I’m not sure Marlene was too happy at being ‘volunteered’ as Treasurer – I well remember the look of shock on her face when David suggested her as a candidate at the AGM - and that look darkened when no-one else was nominated.

It might well have been a quiet trip home in the car after that meeting!

David would go on holiday to a small NSW tourist town and bring back a DVD produced by the local tourist office to show us what could be done at Marysville.

Here is an extract from David’s first email to Chamber members after taking over as President in May last year:

“All of us wish for sustainable prosperity for Marysville (Triangle) and our businesses…. networking between members, fostering local business culture, lobbying with the Authorities and the Utilities, issues of all kinds affecting business ie infrastructure, transportation, planning issues,… promoting business and in particular day tourism (the eating and shopping experience) to Marysville and district… share knowledge and encourage training for staff… there are so many things to tackle – streetscape, Xmas and Xmas in July… as individuals there is little chance of effecting satisfactory change – hence we need to have unity and purpose.  The following is a message from an overseas Chamber: ‘Nobody messes with the little guys when the little guys stand together – success starts here!’”

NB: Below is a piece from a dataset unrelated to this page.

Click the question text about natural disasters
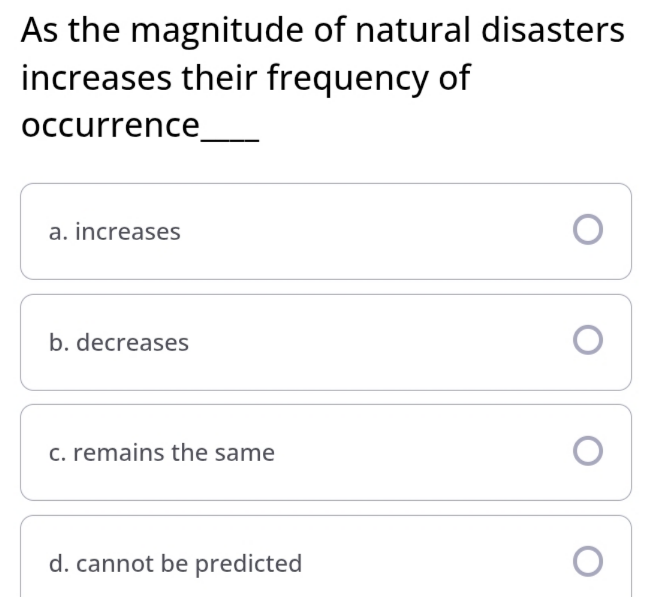This screenshot has height=597, width=652. (x=323, y=78)
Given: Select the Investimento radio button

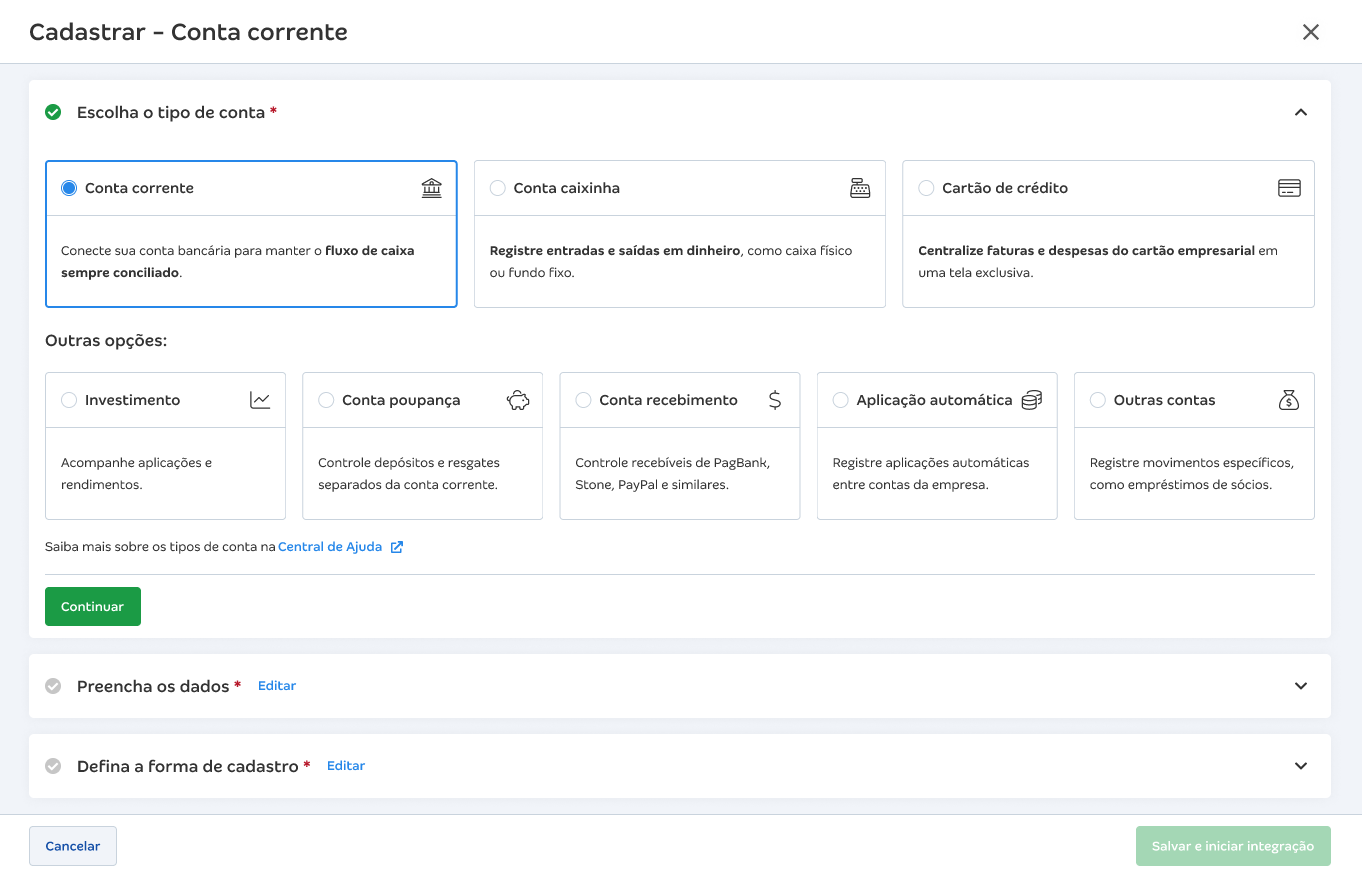Looking at the screenshot, I should pos(69,400).
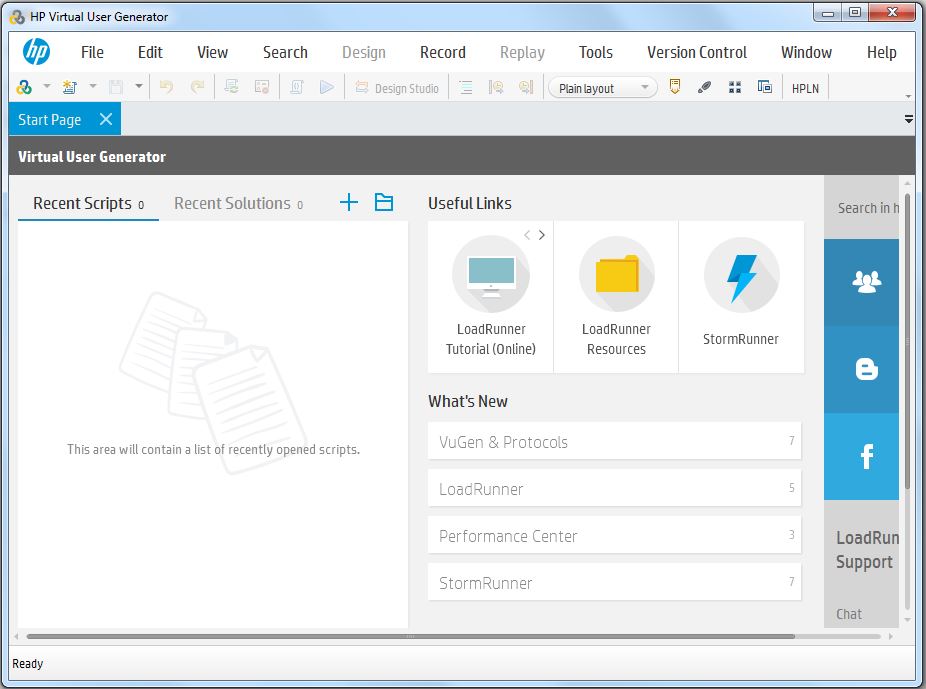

If there’s one good thing that has come from these fires it’s the love Victorians and indeed Australians feel for Marysville.

The Premier, Opposition Leader, Chief Commissioner - indeed the Prime Minister have all mourned the destruction of a place so many could recall from their childhood.

We cannot bear to think of it as gone.

And we cannot bear to think that David and Marlene have gone as well.

Whilst we can re-build Marysville, how do we replace people with the character and generosity of David and Marlene?

Even after it is rebuilt, Marysville will never be the same - because David and Marlene will not be a part of it.

We will just have to remember them and maintain the passion they showed for community spirit and their generosity.

My lasting memory of David and Marlene and what I have learned from knowing them is living life to the full and giving your time for your community.

We honour them here today and we mourn with their families – they were a special couple and we will all miss them terribly.